Beauty of Imperfection

This cleft journey has been complicated. It’s been challenging and uncomfortable, physically and emotionally. However, it’s also been truly amazing. I have learned to appreciate my strength and celebrate my bravery. I’ve used what was once painful and worked to turn it into something lovely. But the best and most beautiful part of this journey has been the people.

I’m Katrina A. Pilla, 20 years old. I was born with complete left cleft lip and palate. I have undergone five 5 surgeries so far. My cleft journey started when I was 5 months old, my first surgery was cleft lip repair. When I was 4 years old, I had my cleft palate repair but unfortunately it failed. My parents worked hard to save up money for me to get it fixed again. Years have passed, I met a non-profit organization that will change my life for the best. My mother was surprised when she saw Dr. Bernard Tansipek because he was my doctor when I was 5 months old but he wasn’t the one who did my second surgery because he had left already when we came back to the hospital.

Katrina with her work

I was 12 years old when I underwent cleft palate repair with the help of Dr. Bernard under NCFPI and it was successful. I also had Bone Grafting Surgery when I was 16 years old. I took my Orthognatic Surgery last May 09, 2019 and I can say that it is the hardest surgery that I’ve ever experienced. I wasn’t able to eat for 2 months, only liquids and prayers are the ones sustaining my life. I also had a hard time talking and taking my medicines due to my swollen face and mouth which I can’t even open wide  enough because it really hurts. It took a few months for it to fully disappear. I’ve dealt with much pain but it was all successful. I’m preparing for my next surgery hopefully my last, which is the Rhinoplasty and Lip Revision Surgery.

Growing up was very challenging because of bullying. I honestly went through a phase where I refuse myself to look in the mirror because all I could see are the imperfections. I once asked my mother “Why did God do this to me?” and she said “Kat, you’re a special gift from God, he has great things in store for your life and that what you’re going through will help someone else one day.” And so it happened, I met Noordhoff Craniofacial Foundation Philippines Inc. that finally turned my life around. The NCFPI stood as my second family, my home. NCFPI gave me love, acceptance, hope, happiness, pride and more, just for me to feel that I am not alone.  Together with the doctors, staffs, sponsors, volunteers, patients, I feel love and support of this foundation and still counting. They gave me back the smile that I once lost. I’m looking forward to spending my time to serve other people like me with a goal of giving back the smile not only on their faces but also on their hearts. Proudly, I became a woman that I want to be.
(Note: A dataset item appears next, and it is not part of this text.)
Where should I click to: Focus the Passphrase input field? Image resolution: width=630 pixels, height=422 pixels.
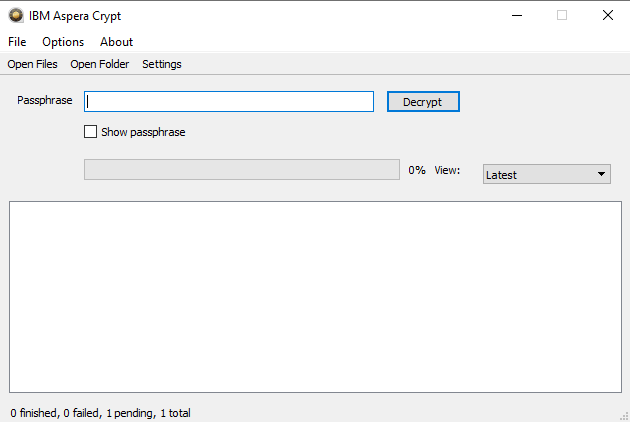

Katrina (on the left) with Dr. Bernard

I experienced hurt, being ridiculed at and other judgmental oppressions but I always find a way to rise above it all. It is hard being “different” as most individuals do not understand how their words have negative effect to people like me. But those harsh words have made me stronger, more determined and an ambitious woman that I am today. I’ve had my struggles with the scar, but I’ve ultimately come to appreciate what the scar meant to myself. We’re all imperfect, but don’t let it hold you back in life. Imperfections aren’t flaws, they’re part of the whole that makes us beautiful.

Over the years, I learned to love what others couldn’t. As an adult, I’ve grown to accept what I have and the unique qualities I possess. As hard as it can be, I persuade everyone of you with even the smallest birth defect to remain confident.

I am grateful for everything that I have achieved. So I just want to say to everyone that is born with a cleft lip and/or palate, you can achieve anything that you set your mind to; it will be hard but it will be worth it in the end. Just remember true beauty comes from within.

This cleft journey is indeed complicated. It’s hard going through the surgeries, as the one experiencing them or as the parent. It pushes you to your limits, but ultimately you discover how strong you are, what you are capable of. It is complicated, but the people we meet and the friendships we make as a result are unparalleled.